This repository is dedicated to the Deep Reinforcement Learning Course offered by Hugging Face. Explore the implementations and find all models hosted on my Hugging Face Hub profile: TikhonRadkevich.
- Unit 3: DQN - Delve into the application of Deep Q-Networks.
- Unit 8: PPO - Explore Proximal Policy Optimization techniques.
- Doom: PPO - Implement PPO in VizDoom environments.
Instead of relying on a Q-table, Deep Q-Learning utilizes a Neural Network to approximate the Q-values for each action based on the current state. I trained the model to play Space Invaders among other Atari games using RL-Zoo, a training framework for reinforcement learning that utilizes Stable-Baselines. This framework provides scripts for training, evaluating agents, tuning hyperparameters, plotting results, and recording gameplay.
In this unit, I explored Proximal Policy Optimization (PPO), an algorithm that enhances training stability by limiting the extent of policy updates. This is achieved using a ratio that reflects the change from the old to the current policy, which is then clipped to stay within the range [1−ϵ,1+ϵ]
. Such control ensures that the updates are not overly drastic, promoting more stable training. Initially, I learned the theoretical aspects of PPO and then implemented a PPO agent from scratch using the CleanRL framework to test on LunarLander-v2.

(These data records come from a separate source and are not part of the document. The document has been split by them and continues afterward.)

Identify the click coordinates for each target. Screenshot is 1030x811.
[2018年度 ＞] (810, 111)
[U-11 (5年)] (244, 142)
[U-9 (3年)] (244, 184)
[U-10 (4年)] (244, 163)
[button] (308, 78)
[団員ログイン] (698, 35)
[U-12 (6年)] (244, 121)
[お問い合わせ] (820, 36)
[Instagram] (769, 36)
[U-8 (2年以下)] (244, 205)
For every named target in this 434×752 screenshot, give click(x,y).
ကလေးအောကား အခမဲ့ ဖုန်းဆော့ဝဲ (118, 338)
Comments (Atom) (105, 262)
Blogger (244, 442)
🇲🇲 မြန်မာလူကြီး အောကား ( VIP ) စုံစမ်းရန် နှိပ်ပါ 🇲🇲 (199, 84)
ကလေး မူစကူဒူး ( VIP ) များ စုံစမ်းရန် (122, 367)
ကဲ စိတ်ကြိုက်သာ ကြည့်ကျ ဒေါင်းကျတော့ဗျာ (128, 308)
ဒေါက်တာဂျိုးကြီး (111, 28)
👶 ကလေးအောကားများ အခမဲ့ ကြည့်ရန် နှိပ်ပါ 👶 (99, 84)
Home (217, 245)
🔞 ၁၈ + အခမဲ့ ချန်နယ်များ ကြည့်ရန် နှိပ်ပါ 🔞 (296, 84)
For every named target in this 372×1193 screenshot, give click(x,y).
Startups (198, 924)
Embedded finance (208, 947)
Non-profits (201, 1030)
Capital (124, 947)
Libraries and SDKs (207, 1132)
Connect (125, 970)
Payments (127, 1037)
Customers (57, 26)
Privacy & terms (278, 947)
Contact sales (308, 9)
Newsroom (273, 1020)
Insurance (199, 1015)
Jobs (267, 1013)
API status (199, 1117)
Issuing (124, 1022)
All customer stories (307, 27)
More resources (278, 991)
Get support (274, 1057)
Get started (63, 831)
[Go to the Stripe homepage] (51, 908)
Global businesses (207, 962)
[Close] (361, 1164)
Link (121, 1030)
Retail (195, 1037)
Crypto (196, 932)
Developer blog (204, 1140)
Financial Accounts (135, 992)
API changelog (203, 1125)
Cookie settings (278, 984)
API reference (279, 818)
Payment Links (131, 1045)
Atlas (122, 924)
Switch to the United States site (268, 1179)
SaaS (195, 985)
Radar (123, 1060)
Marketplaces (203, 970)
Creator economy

I delved deeper into PPO optimization by applying the Sample-Factory, an asynchronous PPO implementation, to train an agent in VizDoom—a community-based open source Doom game. My first project involved training the agent to survive the Health Gathering scenario, where the objective is to collect health packs to prolong survival. Subsequently, I expanded to more complex scenarios like Deathmatch.